Mass curling URLs and saving content to S3


#1

I have to build architecture to curl all the html pages on my prelive environment and save the static content to S3.

I need to limit the number of parallel curl requests running against my prelive servers to avoid DDOSing my prelive environment.

As it might take a while (1,000’s of URLs) I want to provide the user feedback on the progress of the curl requests.

I had an idea to post the URLs to a Lambda master function calling Lambda slaves using the fanout method dividing out curl requests.
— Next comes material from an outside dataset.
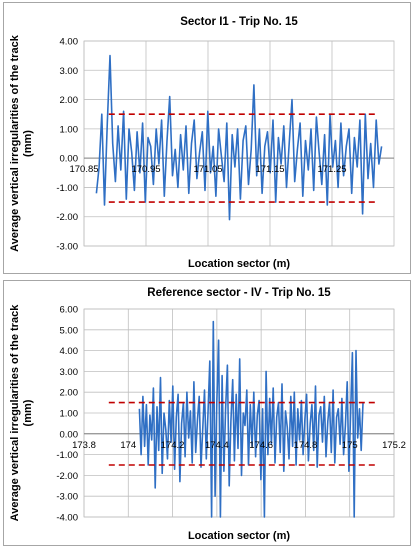 The height and width of the screenshot is (550, 416). Describe the element at coordinates (350, 446) in the screenshot. I see `x-tick-label: 175` at that location.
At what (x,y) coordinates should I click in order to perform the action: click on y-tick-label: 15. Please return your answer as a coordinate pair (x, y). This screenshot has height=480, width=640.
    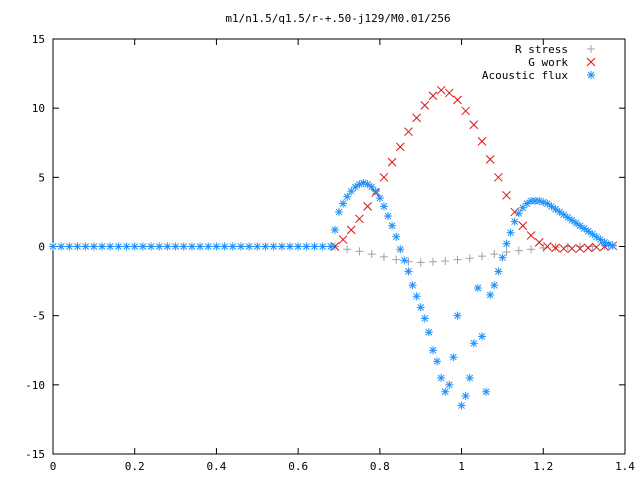
    Looking at the image, I should click on (38, 40).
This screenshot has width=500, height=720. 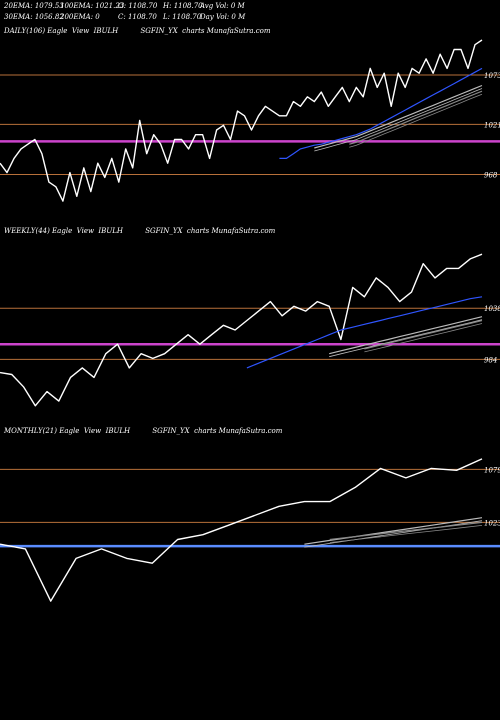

Unfortunately this does not give the user feedback as the lambda task does not return with a response until it is finished.

Any idea how I might do this in the serverless environment or how that might fit within a serverless / hybrid environment?


#2

I would start with a DynamoDB table and add one record for each URL you want downloaded. Next add a Lambda to the table stream which writes to SQS and a Lambda that reads from SQS but has a limit on the number of parallel invocations. The Lambda that reads from SQS will handle fetching the URL. If it finds a new URL it can add it to the DynamoDB table.

I would also add a job number to the URL in the DynamoDB table. You know have a few options:

  1. You could query the table for all of the URL’s in a particular job and look at the status to figure out how many have been completed. The Lambda reading the pages would need to update the status appropriately.

  2. You could create a job record in DynamoDB and have the two Lambda increment counters for the total number of URL’s in the job and total number of complete URL’s in the jobs.